## Text segment
+===+

III. As to the conversion claim:
A. Did K & K preserve for appellate review its claims of error set forth in issue III B below?
B. Did the trial court err in allowing judgments to be entered for compensatory and punitive damages for conversion because the elements of conversion had not been established and there was no evidence to support the award of punitive damages?
I
With respect to breach of contract K & K does not question the sufficiency of the evidence of breach by K & K and of damages of $93,000 to the Lees, measured through [149]*149the second renewal of the Agreement. But, K & K does contest the breach of contract award on the following grounds.
K & K’s primary position on the breach of contract claim was that, through the Appel incident, the Lees had created a liability for K & K which permitted immediate termination. In the event the jury disagreed, K & K’s next line of defense on the contract claim was that the Lees had failed to meet standards so that K & K’s only breach would be its failure to have given the Lees thirty days notice of termination. Accordingly K & K requested an instruction which in part read:
“If you find that the Lees failed to operate the restaurant facilities in accordance with the standards set forth by K & K or that the Lees breached any other terms and conditions of this [A]greement, then the Lees are limited to damages for a thirty day period beginning September 6, 1983.”
That requested instruction was denied.
We shall assume that K & K preserved this issue for review. We shall also assume that the trial court erred by not including, more explicitly than it did, this theory of defense in its instructions. Nevertheless, the assumed error is not prejudicial. The trial court did instruct, in part, on the contract claim:
“In order for the Plaintiffs to recover damages for breach of contract they must prove that the Defendant ] breached the contract and that the Plaintiffs did not themselves commit a material breach of that contract. A breach is material if it affects the purpose of a contract in an important or vital way. A material breach by one party to a contract relieves the other party of its obligations to perform under that contract.”
Under that instruction the jury could not have found, as it did, that K <& K breached the Agreement if the jury also [150]*150found that the Lees had materially breached the Agreement by failing to meet standards, or for some other reason justifying termination on thirty days notice. Phrased another way, the jury necessarily found that the Lees had not materially breached the Agreement. Because a breach by the Lees was essential to the partial defense embodied in K & K’s requested instruction, K & K was not prejudiced by the failure to so instruct.

+===+

In the court opinion excerpt above, what amount of damages to the Lees does K & K not dispute on the breach of contract claim?

## Dataset extract
+===+

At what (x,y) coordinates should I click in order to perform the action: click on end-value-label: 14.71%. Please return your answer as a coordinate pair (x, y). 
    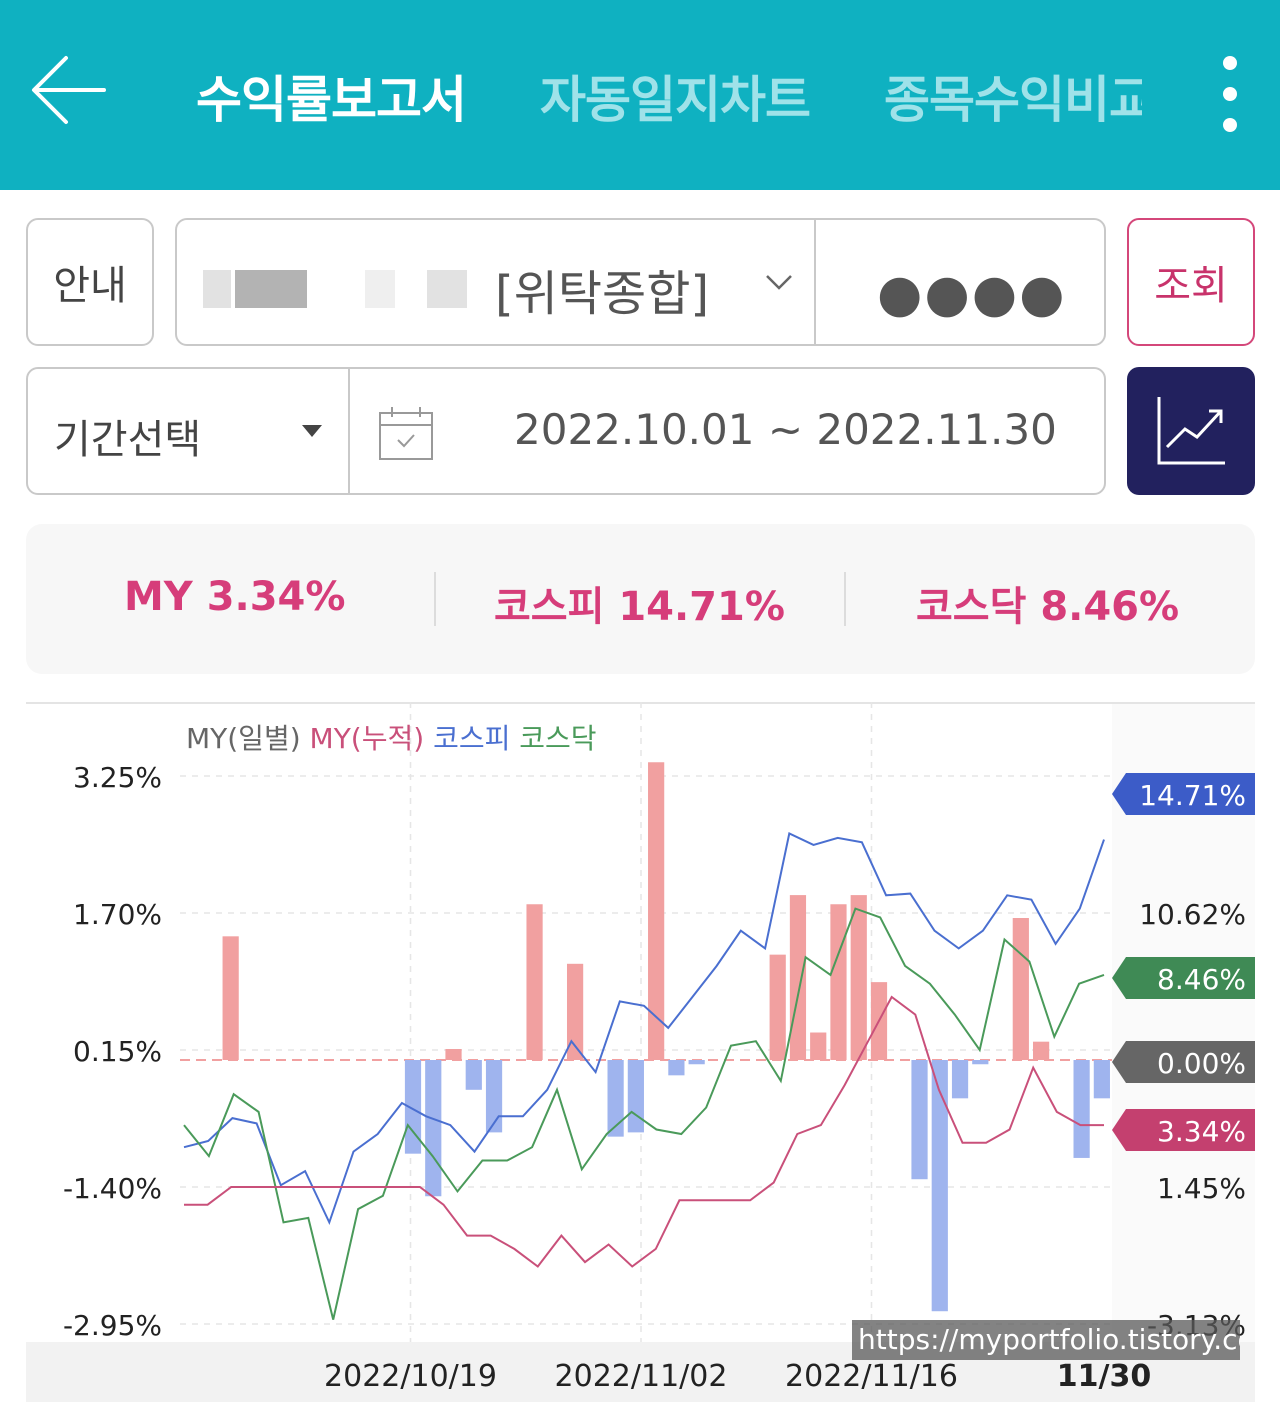
    Looking at the image, I should click on (1192, 796).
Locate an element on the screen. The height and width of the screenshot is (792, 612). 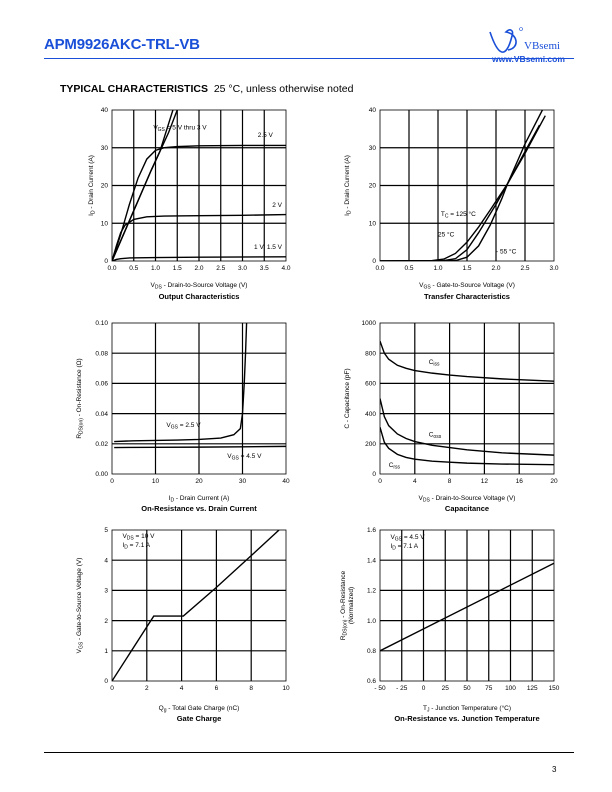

+===+

## Solution to this problem
$93,000, measured through the second renewal of the Agreement.